TEXTO APRESENTADO ::
“Ney Matogrosso” (Ariola, 1981), Ney Matogrosso


Por Sidney Falcão

Embora já estivesse em carreira solo e com seis álbuns solos no currículo, alguns deles bem avaliados pela crítica, Ney Matogrosso iniciava os anos 1980 sem conseguir se desvencilhar da aura dos Secos & Molhados, conjunto musical que foi um fenômeno pop na música brasileira no começo dos anos 1970 e que revelou o cantor mato-grossense. Nem mesmo o fato da sua versão para “Não Existe Pecado Ao Sul do Equador”, de Chico Buarque, ter sido tema de abertura da novela Pecado Rasgado, da TV Globo, em 1978, e ter feito sucesso no rádio, não foi suficiente para o artista se livrar das amarras do seu antigo conjunto.

Se por um lado a carreira solo de Ney havia conquistado o respeito da crítica, isso não se traduzia comercialmente. Os discos de Ney vendiam pouco. As vendas “astronômicas” do primeiro disco dos Secos & Molhados, em 1973, ainda estavam frescas na memória de todos, e talvez esperassem que isso se repetisse com Ney já que era ele a grande estrela daquele grupo.

Em 1980, após o lançamento do álbum Sujeito Estranho, Ney deixou a gravadora WEA, através da qual lançou três álbuns em dois anos. No ano seguinte, através do apoio do produtor Marco Mazzola, Ney assinou contrato com a Ariola Discos, gravadora alemã que estava se instalando no Brasil na época. Responsável pela produção do novo e primeiro álbum de Ney pela Ariola, Mazzola havia conversado com o cantor que era preciso encontrar uma música com potencial de hit, capaz de impulsionar as vendas do novo trabalho.

Mazzola parecia ter encontrado a música ideal para impulsionar comercialmente o novo disco de Ney. Era a música “Homem com H”, de Antônio Barros, compositor muito famoso no meio do forró e que teve canções suas gravadas por grandes estrelas do gênero como Luiz Gonzaga (1912-1989), Jackson do Pandeiro (1919-1982), Marinês (1935-2007) e Trio Nordestino. O produtor conheceu essa música através da cantora Elba Ramalho, com quem ele havia trabalhado. “Homem com H” já havia sido gravada antes nos anos 1970 pelo trio de forró Os 3 do Nordeste e pela banda de rock Hydra. Só que as duas versões não tiveram grande repercussão.

Antes de Ney Matogrosso, "Homem Com H" foi gravada nos anos 1970 por artistas
como o trio de forró Os 3 do Nordeste (foto) e a banda de rock Hydra.

TAREFA PROPOSTA :: Copie, sem qualquer alteração, o trecho da resenha sobre o álbum de Ney Matogrosso que começa em "Em 1980, após" e segue até "do novo trabalho.", incluindo estas últimas palavras.

DADOS FORNECIDOS ::
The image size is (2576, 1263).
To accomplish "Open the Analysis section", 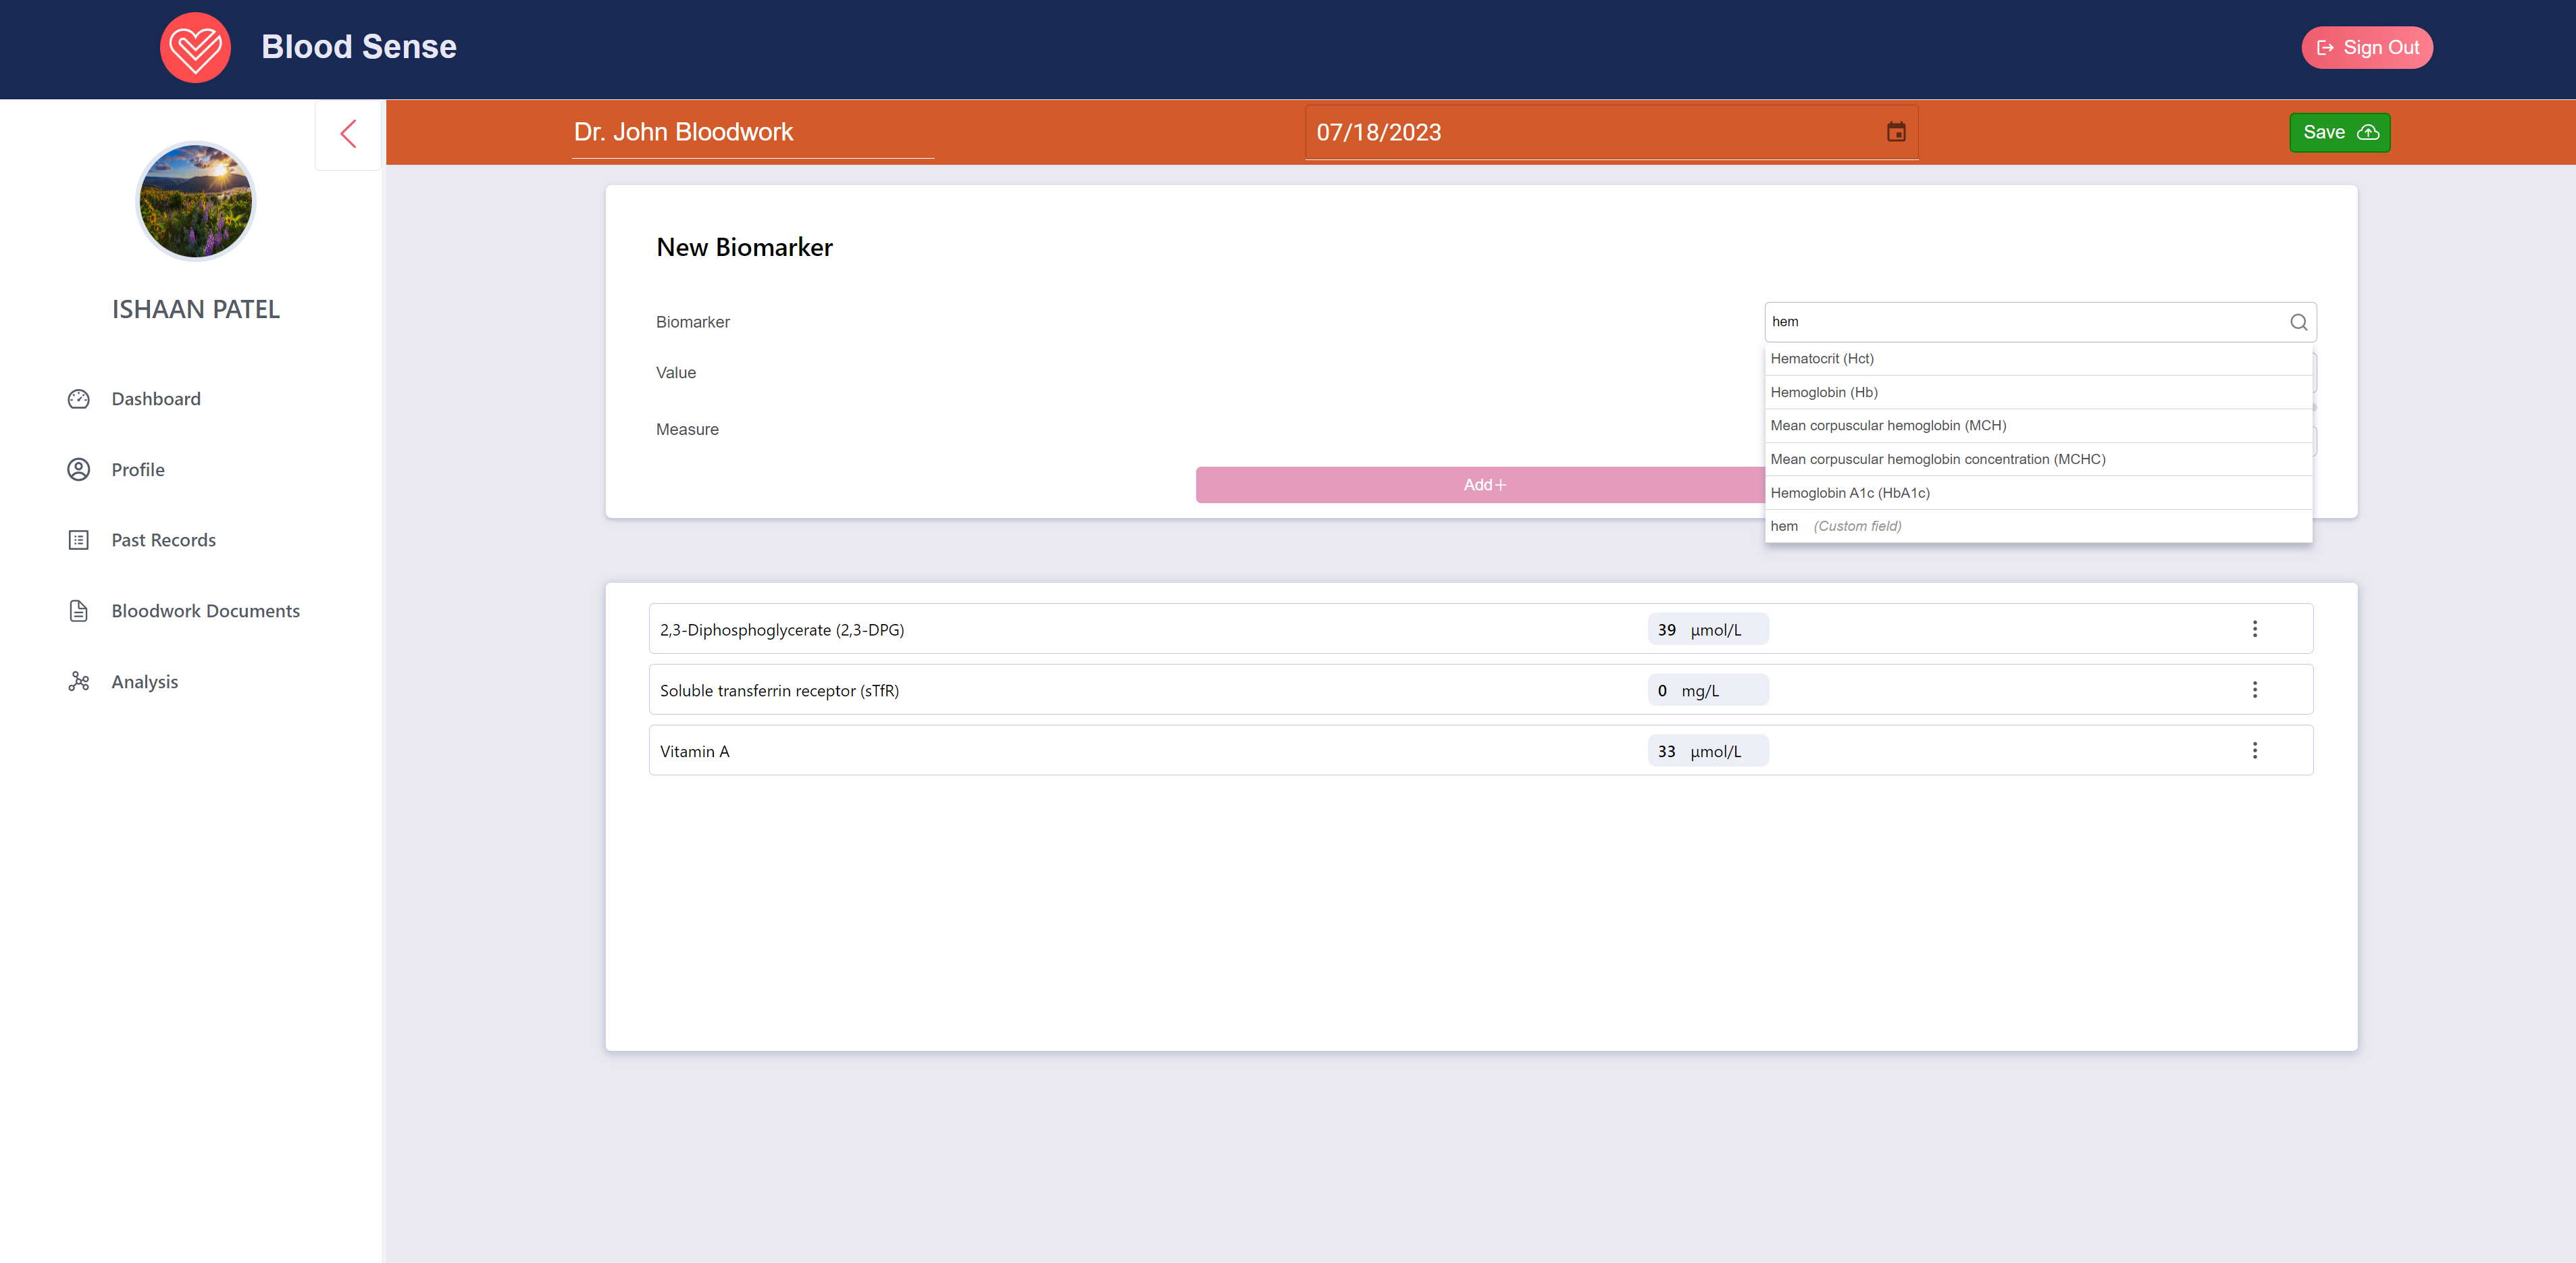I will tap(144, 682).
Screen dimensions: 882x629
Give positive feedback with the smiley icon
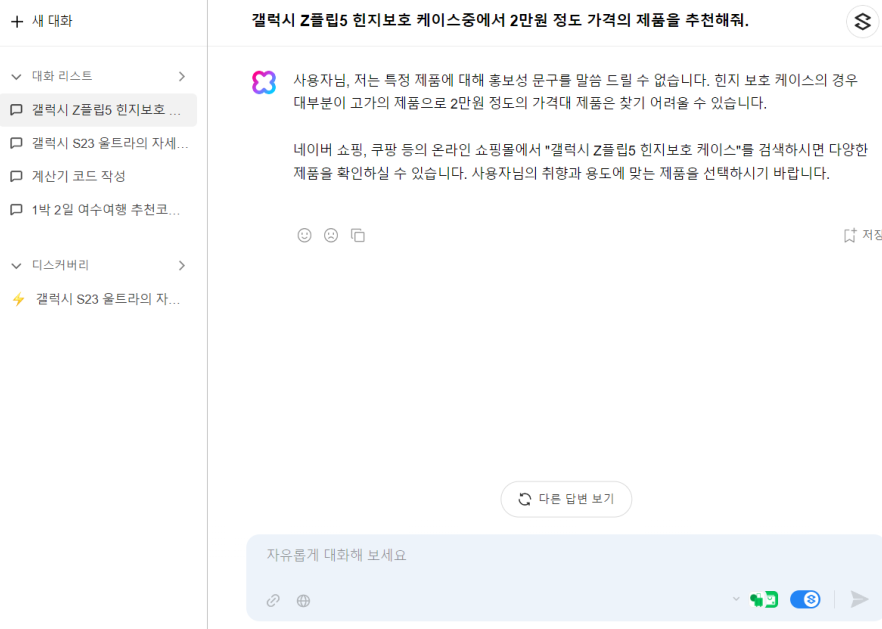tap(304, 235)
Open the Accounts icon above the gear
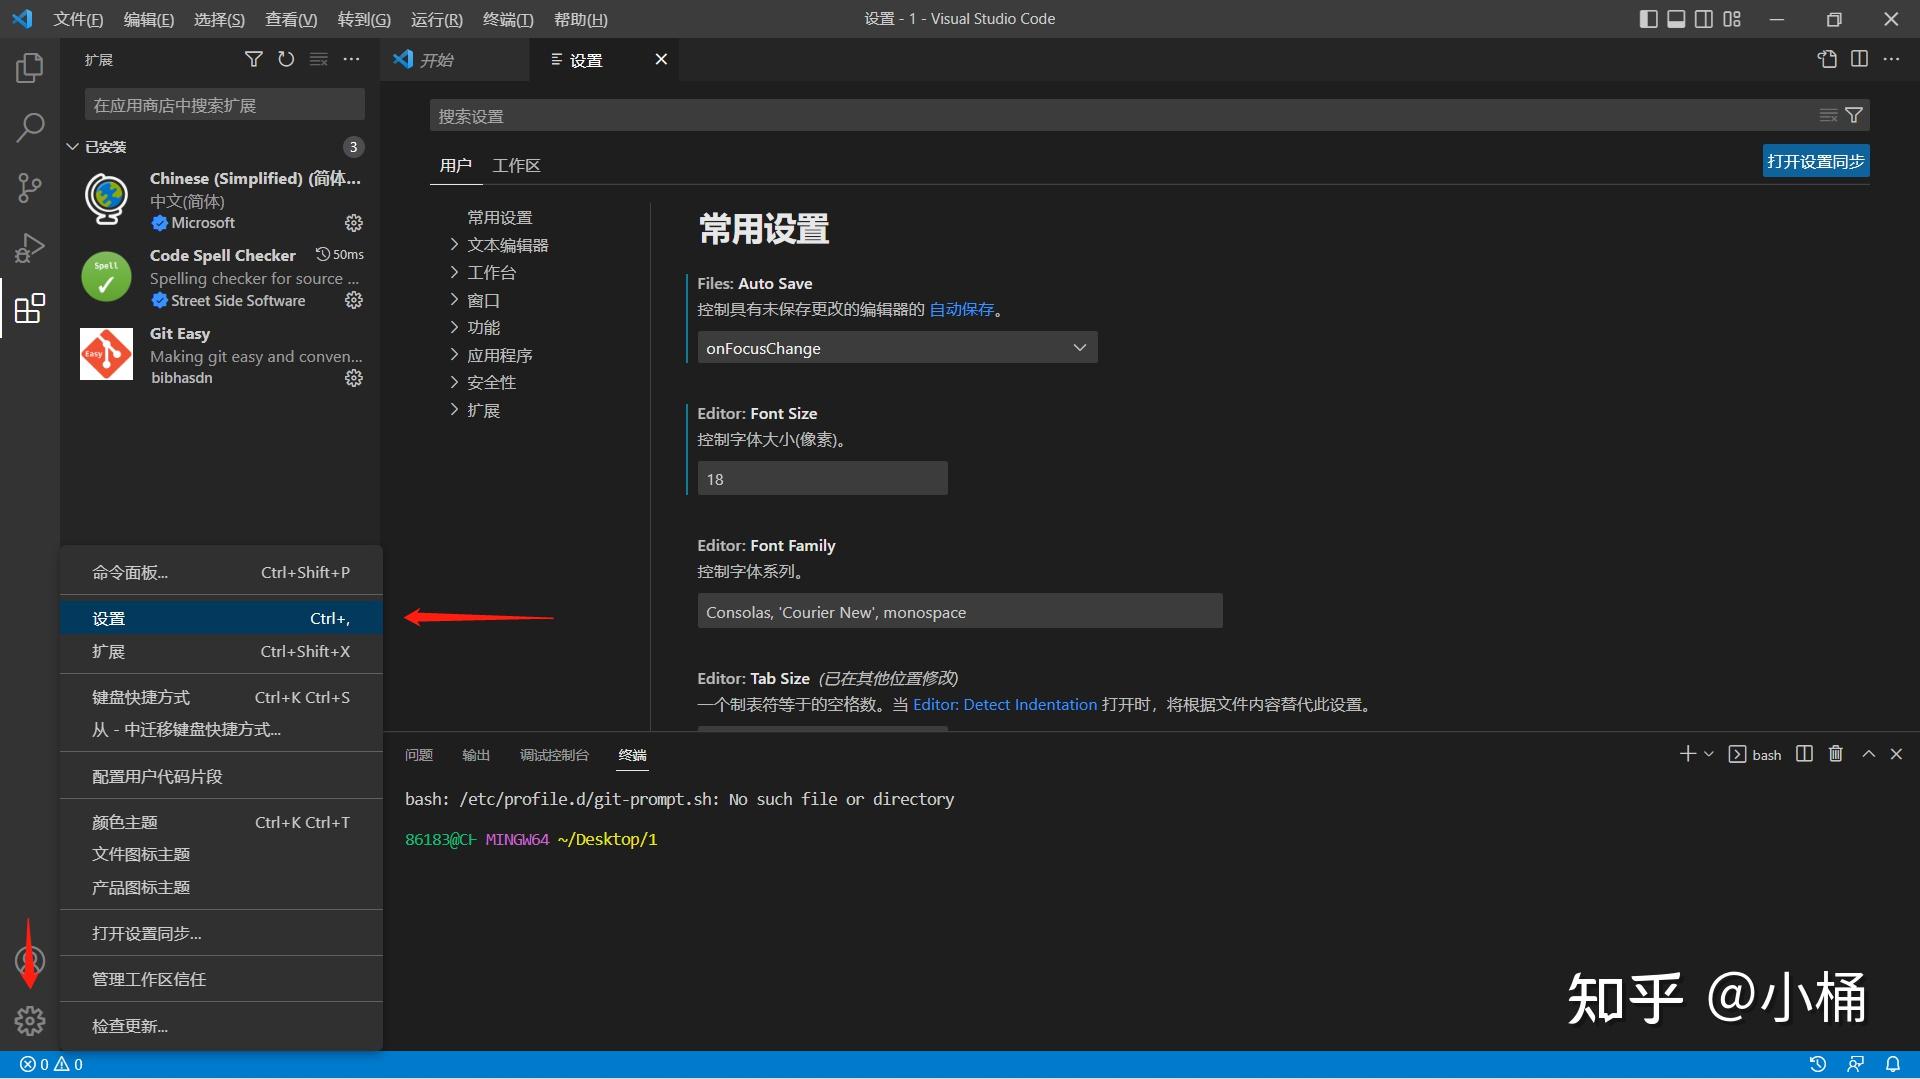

RESPOSTA REDIGIDA ::
Em 1980, após o lançamento do álbum Sujeito Estranho, Ney deixou a gravadora WEA, através da qual lançou três álbuns em dois anos. No ano seguinte, através do apoio do produtor Marco Mazzola, Ney assinou contrato com a Ariola Discos, gravadora alemã que estava se instalando no Brasil na época. Responsável pela produção do novo e primeiro álbum de Ney pela Ariola, Mazzola havia conversado com o cantor que era preciso encontrar uma música com potencial de hit, capaz de impulsionar as vendas do novo trabalho.